Speeches & articles
Monarchists should beware of believing their own myths
Article by Greg Barns
The Australian
, 10 July 2000

Greg Barns is the chairman of the Australian Republican Movement.


EVERY picture tells a story and last Friday's front page of The Australian was no exception. There they were, the would-be king of Australia and his subject, our Prime Minister. Dressed to the nines and surrounded by the glitter of an ancient world, the Guildhall. Or as Paul Kelly put it, "a memorial to British pageantry and glory".

For many Australians the image of us as a nation celebrating our centenary of Federation in such surrounds is incongruous. What does it tell the rest of the world about us? And the Guildhall dinner wasn't the only event in London that jarred with many Australians.

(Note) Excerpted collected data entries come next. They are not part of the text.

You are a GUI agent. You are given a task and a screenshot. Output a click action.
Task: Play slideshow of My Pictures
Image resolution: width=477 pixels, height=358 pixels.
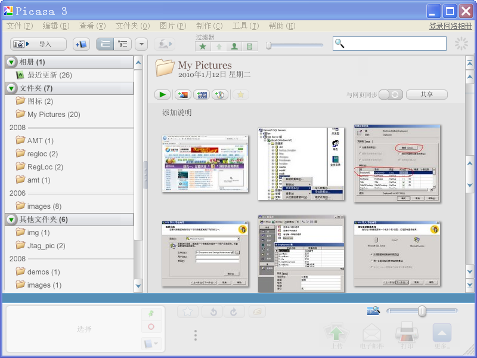tap(162, 94)
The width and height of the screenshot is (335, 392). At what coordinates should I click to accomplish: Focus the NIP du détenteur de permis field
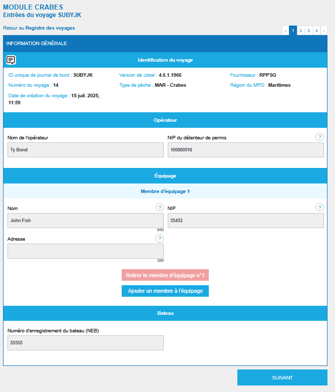point(245,150)
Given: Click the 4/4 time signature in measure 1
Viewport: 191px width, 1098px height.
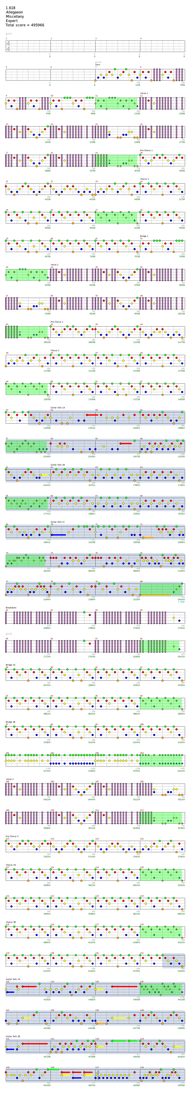Looking at the screenshot, I should click(8, 46).
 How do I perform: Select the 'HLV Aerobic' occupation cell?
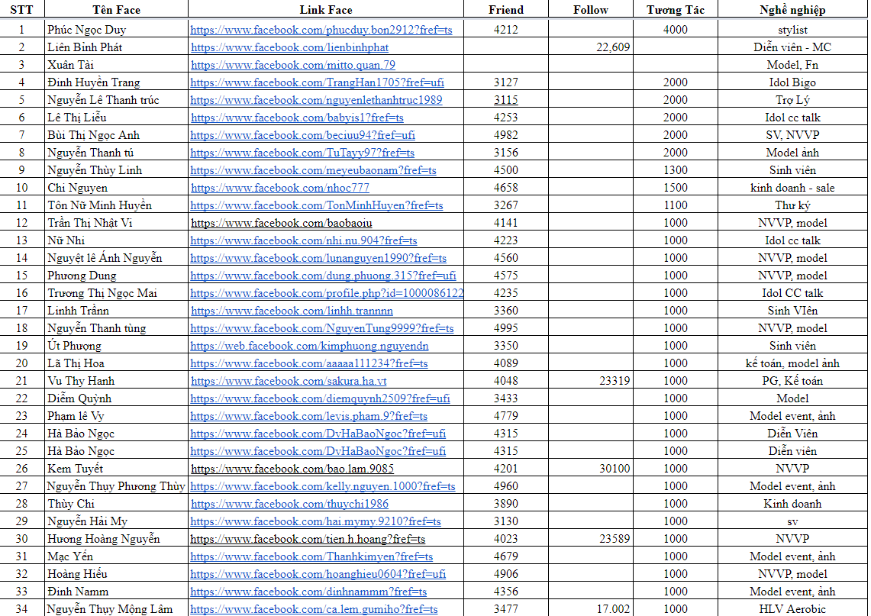click(792, 609)
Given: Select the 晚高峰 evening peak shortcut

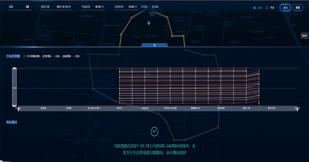Looking at the screenshot, I should point(155,7).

Justice Michael Kirby's Menzies Lecture (Opinion, July 4) was another exercise in myth-making – this time about last year's republic campaign and the lessons to be drawn from it.

Kirby might be a distinguished High Court judge but if his Menzies Lecture on the republic referendum is any indication, he is no political commentator.

Kirby, like most people associated with the monarchist campaign, continues to attack the republicans for failing to convince the Australian people to set aside their deeply ingrained caution in large constitutional changes.

What Kirby refuses to acknowledge is that it was lies and deception, coupled with a grossly inadequate public education campaign, that sank Australia's opportunity to enter the centenary of Federation with our own head of state.

Kirby lists what he calls 10 errors made by the republic campaign. Let me just pull apart a few of these, which are clearly wrong.

For not the first time we have a monarchist throwing the elitist tag at republicans. The reality is that the republican campaign was inherently less elitist than that of our opponents.

There could not be a less elitist message than to argue that Australians should cast off its commitment to an outmoded, sexist, anti-Catholic institution that sits at the pinnacle of the British class system.

And while Kirby is right to say that the voting patterns in the referendum showed higher income earners and those living in the cities were more likely to vote for the republic, this was not the fault of the republican campaign strategy.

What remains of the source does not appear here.